Mixture model
![Non-Bayesian Gaussian mixture model using plate notation. Smaller squares indicate fixed parameters; larger circles indicate random variables. Filled-in shapes indicate known values. The indication [K] means a vector of size K.](/uploads/202501/27/Nonbayesian-gaussian-mixture.svg3235.png)
![Bayesian Gaussian mixture model using plate notation. Smaller squares indicate fixed parameters; larger circles indicate random variables. Filled-in shapes indicate known values. The indication [K] means a vector of size K.](/uploads/202501/27/Bayesian-gaussian-mixture.svg3235.png)
![Non-Bayesian categorical mixture model using plate notation. Smaller squares indicate fixed parameters; larger circles indicate random variables. Filled-in shapes indicate known values. The indication [K] means a vector of size K; likewise for [V].](/uploads/202501/27/Nonbayesian-categorical-mixture.svg3236.png)

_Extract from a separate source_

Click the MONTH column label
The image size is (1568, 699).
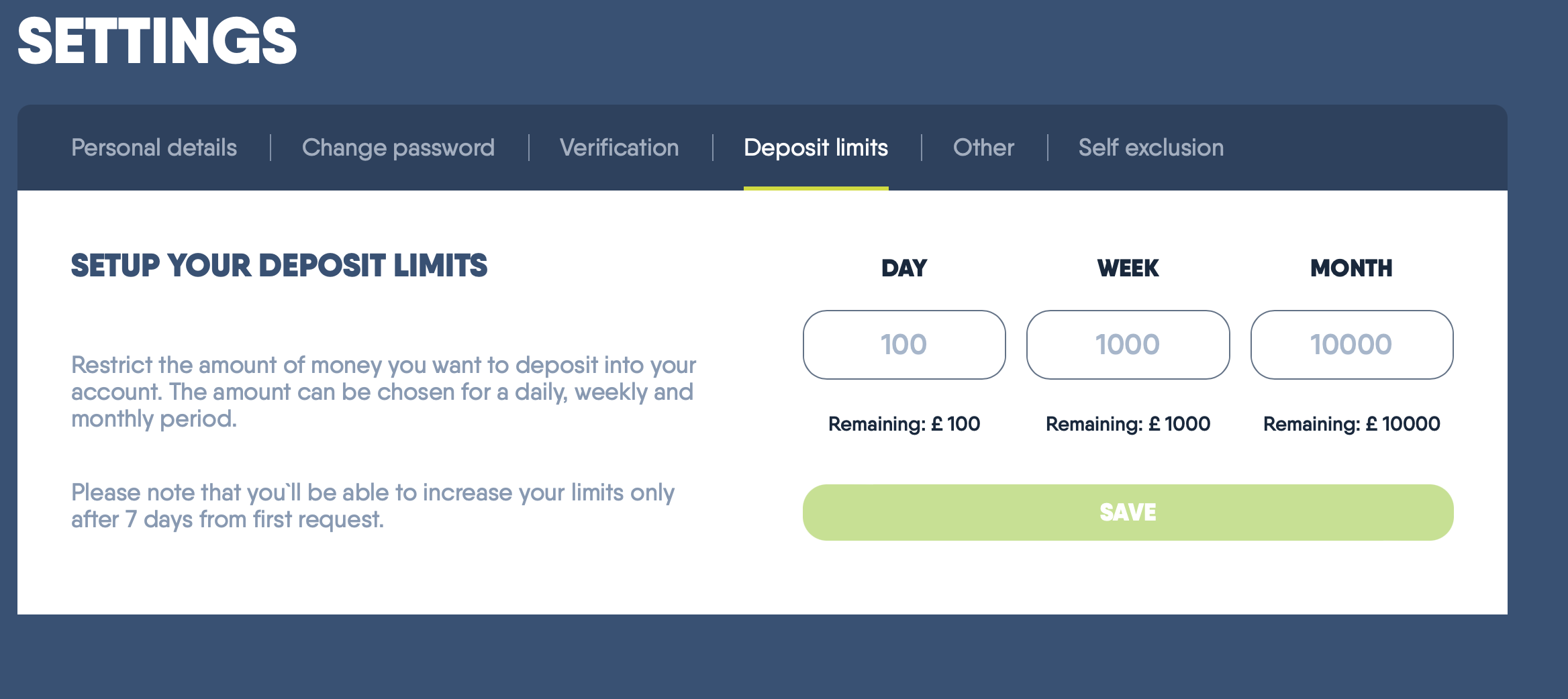pyautogui.click(x=1351, y=268)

![Bayesian categorical mixture model using plate notation. Smaller squares indicate fixed parameters; larger circles indicate random variables. Filled-in shapes indicate known values. The indication [K] means a vector of size K; likewise for [V].](/uploads/202501/27/Bayesian-categorical-mixture.svg3236.png)

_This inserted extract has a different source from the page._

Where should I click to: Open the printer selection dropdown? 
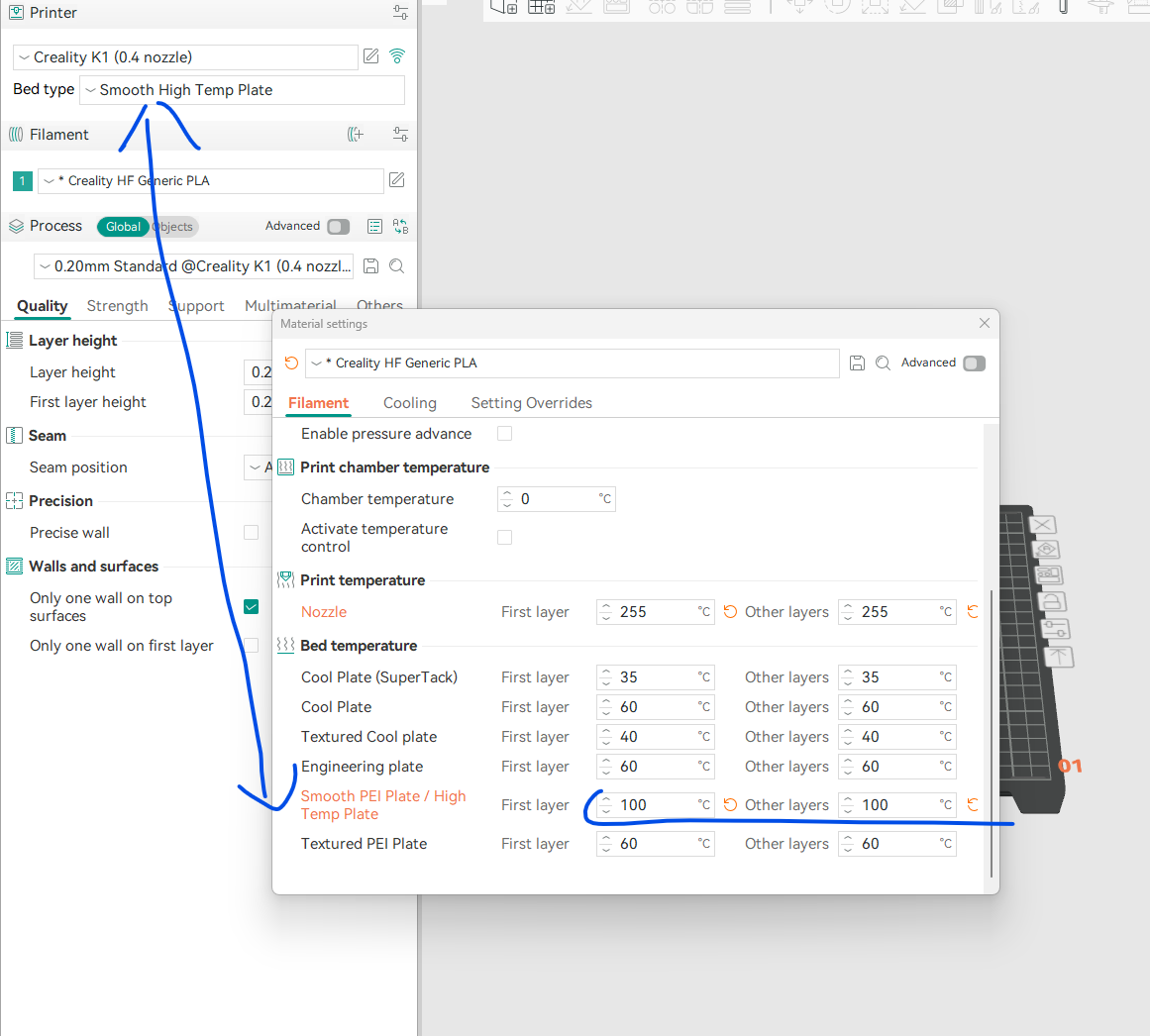[x=186, y=57]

In statistics, a mixture model is a probabilistic model for representing the presence of subpopulations within an overall population, without requiring that an observed data set should identify the sub-population to which an individual observation belongs. Formally a mixture model corresponds to the mixture distribution that represents the probability distribution of observations in the overall population. However, while problems associated with "mixture distributions" relate to deriving the properties of the overall population from those of the sub-populations, "mixture models" are used to make statistical inferences about the properties of the sub-populations given only observations on the pooled population, without sub-population identity information.